Different human hepatic and extrahepatic UGTs are involved in the glucuronidation of physiologically important substrates and drugs. Modulation of these UGT activities by either inhibition or induction will alter the biotransformation of endogenous metabolites, active pharmaceutical ingredients and their rates of disposition.

This invention describes a family of eight different compounds that act as inhibitors of UGT’s that are able to alter many pharmacological effecter molecules. Each of these novel compounds impact the pharmacokinetic properties of active pharmaceutical ingredients that are administered with them. These eight UGT specific compounds contain a lipophilic N-acyl phenylaminoalcohol residue and a uridine moiety connected by a spacer of different lengths (PP-inhibitors). These compounds have been synthesized and successfully applied to the inhibition of several UGTs from the different UGT families that are involved in the glucuronidation of several different drugs.
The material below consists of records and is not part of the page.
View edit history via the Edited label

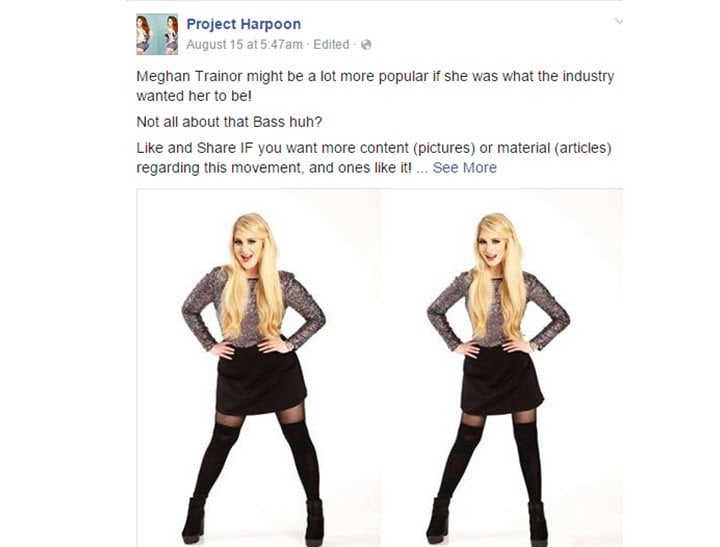tap(331, 45)
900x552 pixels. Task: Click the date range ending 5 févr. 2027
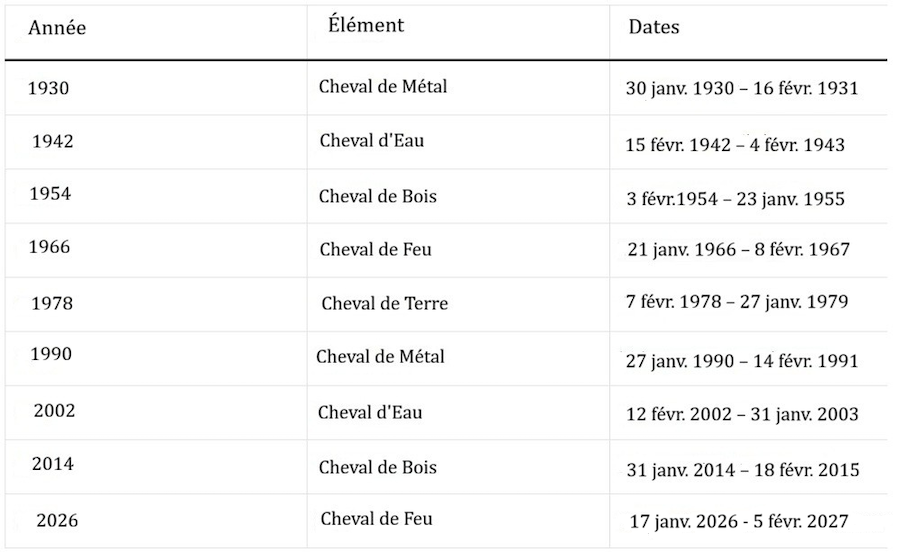tap(738, 522)
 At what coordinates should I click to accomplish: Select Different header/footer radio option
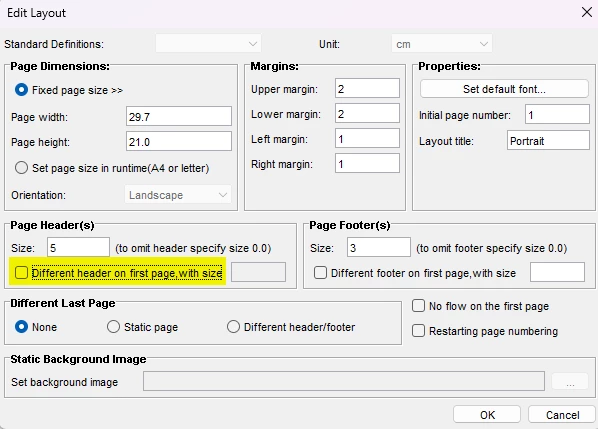(x=233, y=327)
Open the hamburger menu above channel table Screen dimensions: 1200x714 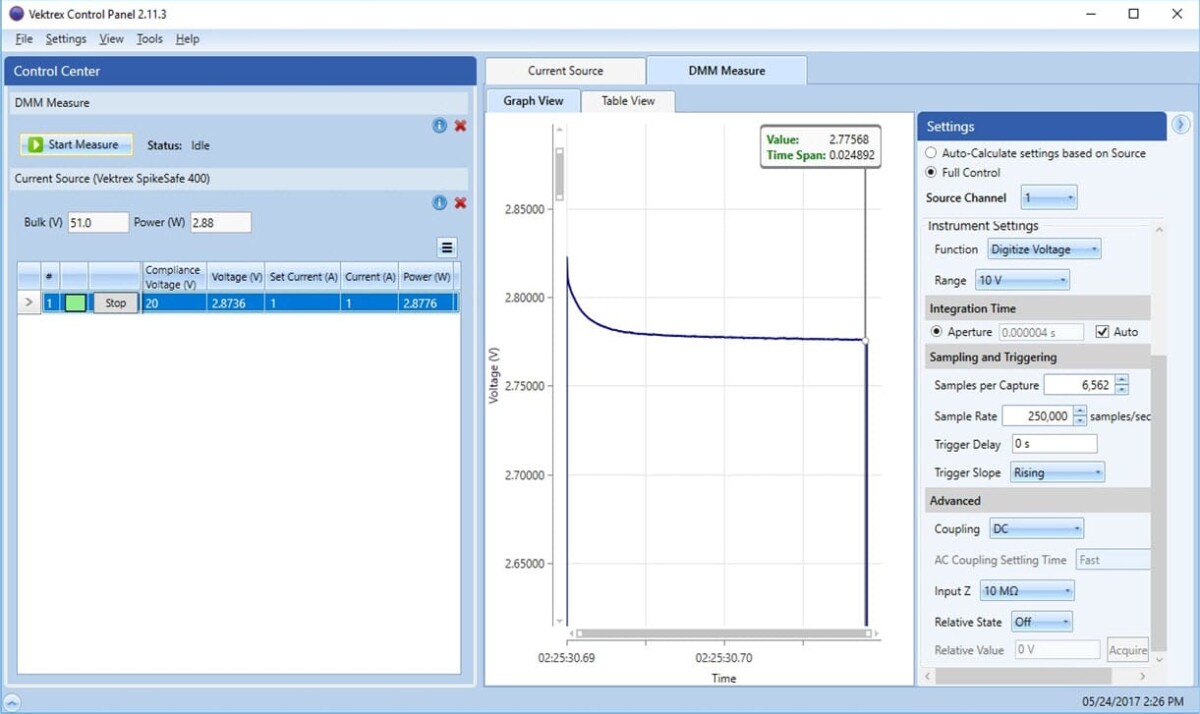(x=447, y=247)

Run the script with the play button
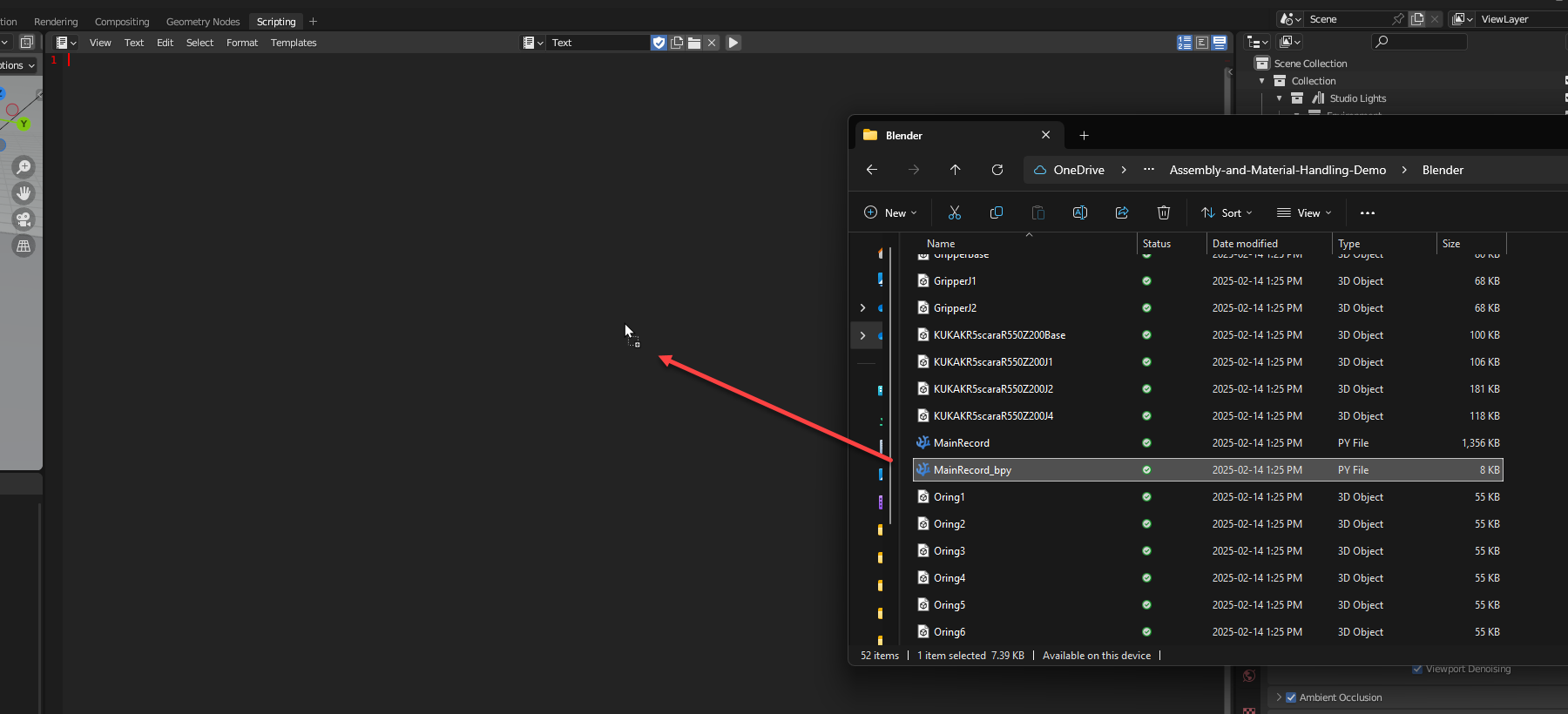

These novel compounds play a very important role in the inhibition of different UGT’s which in turn can have profound effects on the pharmacokinetic properties of selected drugs and metabolites.

This invention is a new approach to control of the pharmacokinetic behavior of active pharmaceutical ingredients. Until this point no specific UGT inhibitors were available to slow glucuronidation and turnover of specific drugs.

Future research will involve validating the activity/toxicity of these compounds in vivo.

This invention has high commercial potential as a complimentary drug for many inhibition applications, such as inhibition of the metabolic isoenzyme, UDP-Glucuronosyltransferase-2B7 (UGT2B7), during zidovudine (AZT) treatment of human immunodeficiency virus (HIV).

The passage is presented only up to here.